Since they like flourescent lights, have you tried using a bug zapper for those that prefer to explore inside the house instead of outside? Maybe that would be too noisy and smoky. The nest has got to have access to the outdoors as well as indoors so once you locate it you may try attacking it from outside, but not until you're sure they can't all flee in the indoor direction. If you think it's the old dryer duct, have you checked from outside to see if there's anybody coming and going out of it? I'd say wait for winter cold to kill them off but it seems they've found a spot where they'll be able to stay warm. I just hooked up a new dryer and had a choice of the active vent or a decommissioned one. The old one had been blocked off by a tuna can, which fit perfectly in the duct. Maybe if you block it off that way, they won't be able to get inside anymore.
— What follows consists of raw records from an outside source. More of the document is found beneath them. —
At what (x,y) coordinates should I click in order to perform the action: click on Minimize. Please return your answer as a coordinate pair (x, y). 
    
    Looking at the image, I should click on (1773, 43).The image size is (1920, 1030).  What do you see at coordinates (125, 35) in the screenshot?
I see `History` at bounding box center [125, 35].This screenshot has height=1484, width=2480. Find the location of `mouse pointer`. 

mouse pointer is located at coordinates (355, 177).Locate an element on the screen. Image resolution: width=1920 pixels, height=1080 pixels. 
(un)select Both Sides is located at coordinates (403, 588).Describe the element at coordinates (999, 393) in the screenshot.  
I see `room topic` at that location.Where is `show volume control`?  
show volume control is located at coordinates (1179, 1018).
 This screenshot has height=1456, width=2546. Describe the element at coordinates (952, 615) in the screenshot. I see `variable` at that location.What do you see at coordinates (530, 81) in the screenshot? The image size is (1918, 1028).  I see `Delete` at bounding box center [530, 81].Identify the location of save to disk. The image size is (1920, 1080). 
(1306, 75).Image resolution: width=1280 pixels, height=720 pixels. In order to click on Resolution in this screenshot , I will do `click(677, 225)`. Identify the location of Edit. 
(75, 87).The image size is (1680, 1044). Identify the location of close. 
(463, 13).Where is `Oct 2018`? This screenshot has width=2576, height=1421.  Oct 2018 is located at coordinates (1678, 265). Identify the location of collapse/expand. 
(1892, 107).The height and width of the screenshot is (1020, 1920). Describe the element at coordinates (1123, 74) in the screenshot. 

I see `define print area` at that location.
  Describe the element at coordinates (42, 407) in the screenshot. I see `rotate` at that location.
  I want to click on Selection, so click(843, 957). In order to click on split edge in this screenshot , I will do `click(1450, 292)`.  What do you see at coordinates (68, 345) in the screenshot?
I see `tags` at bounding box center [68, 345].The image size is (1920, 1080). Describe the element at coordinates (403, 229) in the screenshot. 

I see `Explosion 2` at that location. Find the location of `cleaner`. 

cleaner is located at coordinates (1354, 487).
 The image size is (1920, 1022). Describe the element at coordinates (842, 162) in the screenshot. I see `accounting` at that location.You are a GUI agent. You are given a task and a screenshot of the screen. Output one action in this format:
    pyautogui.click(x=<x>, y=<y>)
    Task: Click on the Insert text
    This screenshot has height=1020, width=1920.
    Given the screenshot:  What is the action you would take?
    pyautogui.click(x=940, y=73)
Meanwhile, the vacuum method seems like a good one to me. I find it very satisfying to suck up any insect I don't want in my house but that I don't want to annoy either.
 
I think we had a thread here fairly recently, discussing how the simple act of vacuuming kills fleas. It is thought to disrupt their exoskeletons enough to kill them. Probably the wasps are just as vulnerable, if not more so.

Yes, I would look all around the house outside, look for wasps flying and landing on the house. Then look to where they crawl - it's probably to the entrance to their nest. Then try to find where they might be getting from the nest indoors, and plug that up first. You can try to spray some wasp killer into the nest entrance, but if it's like my incident, it might not be a direct show and you'll have to get creative like I did: drilling holes and using a small tube to shoot the insecticide directly into the nest in the wall or ceiling cavity.

As I recall, yellow jackets can overwinter in burrows. The queens certainly do, and even if the rest of the hive dies off in the cold, the queens repopulate the nest in short order each spring. This is why it is helpful to set out the yellow jacket traps as soon as winter ends - to catch the queens before they repopulate the nest again.